Le 188˚ Restaurant & Lounge


Chef Daniel Birkner, Chef de Cuisine ― Le 188˚ Restaurant & Lounge brings the taste of Spring to his menu by adopting nutritional roots and stems of different vegetables to his creations. Recommendations include Beef Cheeks, Onion Confit, Turnips and Potato Foam. Slow cooked for 8 hours, the tenderness of the beef cheek goes perfectly well with the baby turnips from France and the rich flavour of onion confit.



John Dory, Beetroot, Shii-take, Potato and Brown Caper Butter is another signature of the menu as the firm texture of John Dory fish is well-orchestrated with slices of beetroots, mushrooms and potatoes.



If game menu is your cup of tea, then the Venison Loin, Salt Crusted Celeriac, Celery Ashes, Sour Cream is a must try. While the Venison Loin is nicely cooked using sous vide technique, the garnish is also delicately prepared to bring out the real flavour of the greens.
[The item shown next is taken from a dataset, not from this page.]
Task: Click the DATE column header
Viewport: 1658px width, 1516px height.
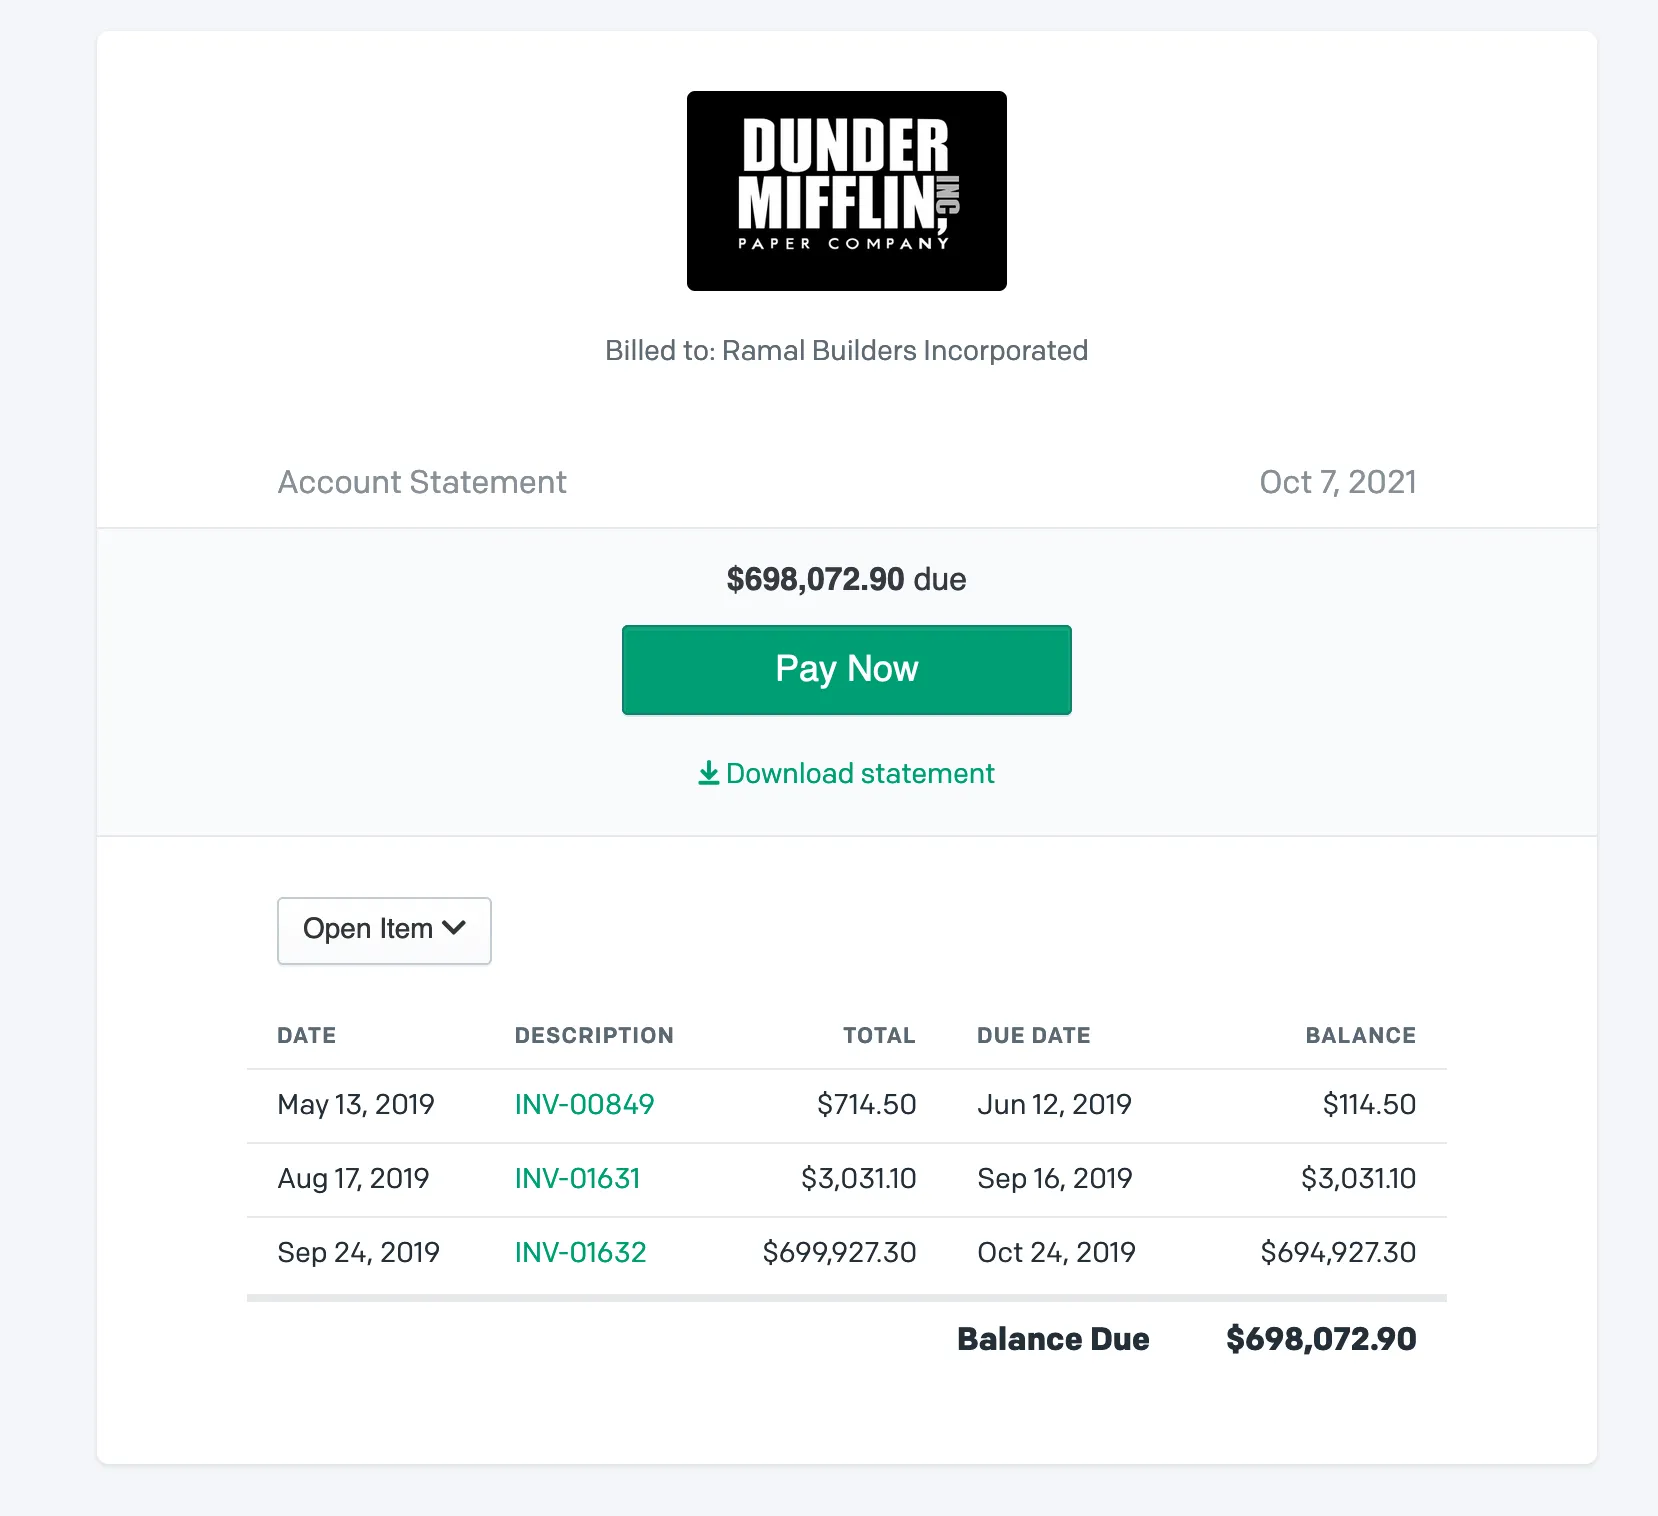Action: (306, 1035)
To keep the natural sweetness of the celery, half of the celery is seasoned merely with salt and baked until it turns crunchy, while the rest of it is smashed and cooked with sour cream, adding a nice touch to the dish. 



Inspired by the Italian recipe, Chef Daniel has created his own version of risotto by using finely diced potatoes and beetroot cubes to accompany the deep-fried Monkfish for Monkfish, Potato Risotto, Bacon Crust and Herb Salad.
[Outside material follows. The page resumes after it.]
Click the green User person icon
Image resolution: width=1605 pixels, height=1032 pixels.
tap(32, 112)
For table reservation or enquiries, please call 2121 2693.



Kwan Cheuk Heen



Chef Wong Kam Ki, Executive Sou Chef ― Chinese, has created an enticing Sichuan menu for gastronomes to experience the seven basic flavours of one of the eight culinary traditions of China: sour, pungent, hot, sweet, bitter, aromatic, and salty. Menu selections include Spicy Sichuan Red Chili Soup with Prawn, Fried Edible Frog's Legs with Dried Red Pepper, Roasted Spareribs with Spices and the handmade Sichuan Noodles with Peppery Sauce etc.



For table reservation or enquiries, please call 2121 2691.




Harbour Grand Café



Authentic Japanese and Korean cuisine will take the centre stage at the dinner buffet at Harbour Grand Café until the end of March. More than 20 items such as the Spicy Seafood and Tofu Soup, Haroshima Kaki, Deep Fried Soft Shell Crab & Vegetables and the mouth-watering Beef Ribs Stew are available for selection that no Japanese and Korean aficionados should miss. Prices are Adult from HK$498*, and child from HK$298*.
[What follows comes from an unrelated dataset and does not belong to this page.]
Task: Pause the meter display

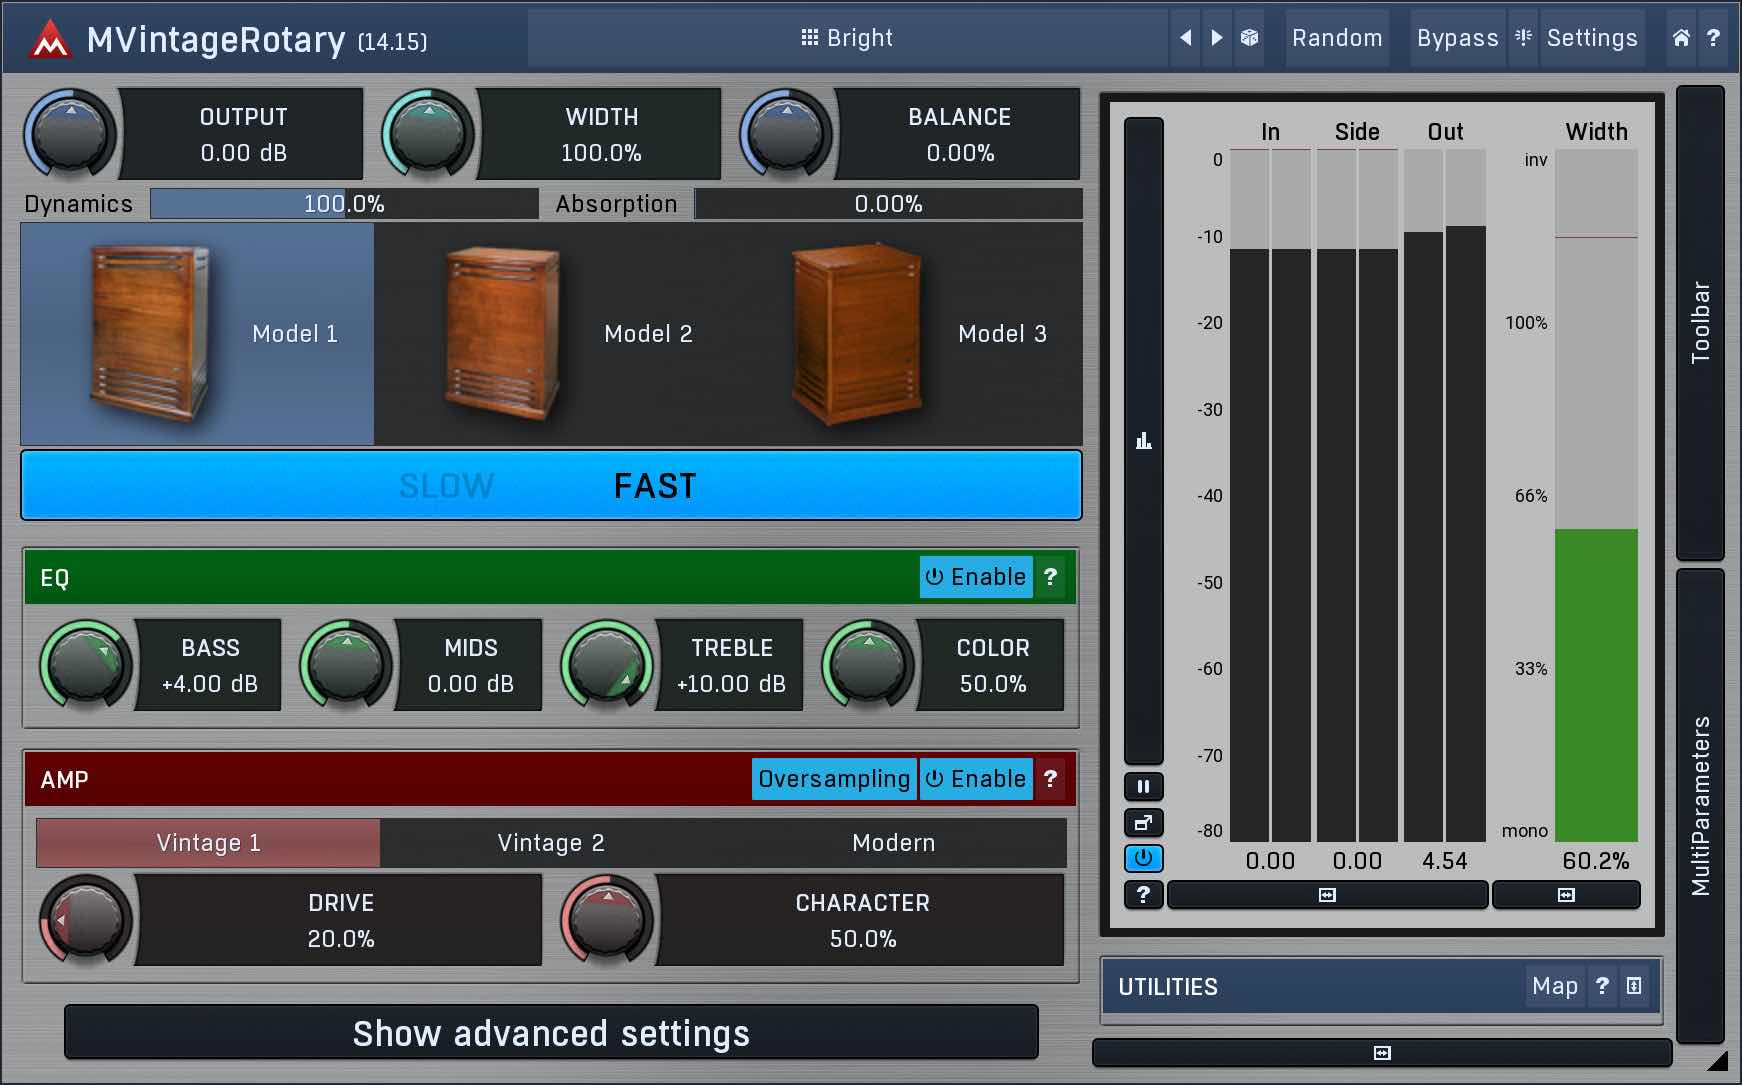Action: click(1143, 786)

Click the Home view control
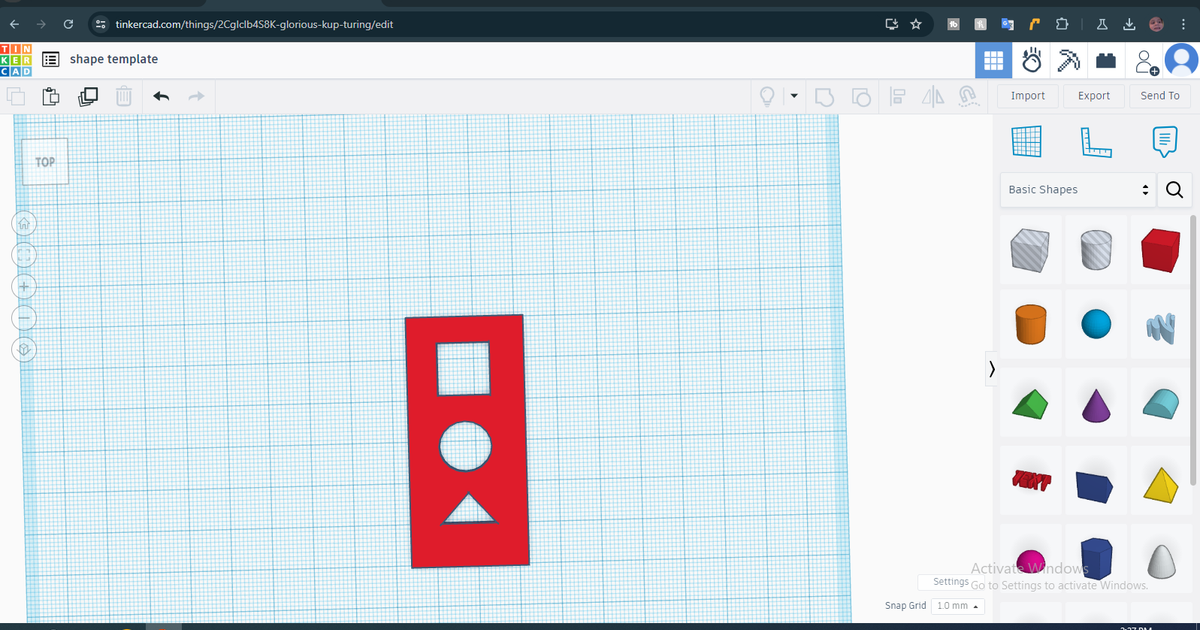(23, 223)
For table reservation or enquiries, please call 2121 2689.






The hotel’s Japanese restaurant Nagomi is bringing an all time favourite menu, Sukiyaji Wagyu Beef Hot Pot set, to satisfy gourmets’ taste buds throughout the first quarter of year 2014. Highlights include Snapper and Maitake Mushroom Soup, Sashimi trio (Kinmedai, live shrimp and scallop), Assorted seafood tempura, Sukiyaki waygu beef hotpot and Sea Salt Ice-cream. Six course set menu is HK$988* per person.



For table reservation or enquiries, please call 2121 2685.



Lobby Lounge



Have a “Berrie Romance” and enjoy a sip of Spring drinks at the cozy Lobby Lounge. Happy hour now starts from 5:30pm till closing!



For table reservation or enquiries, please call 2121 2683.



* All prices quoted are subject to 10% service charge.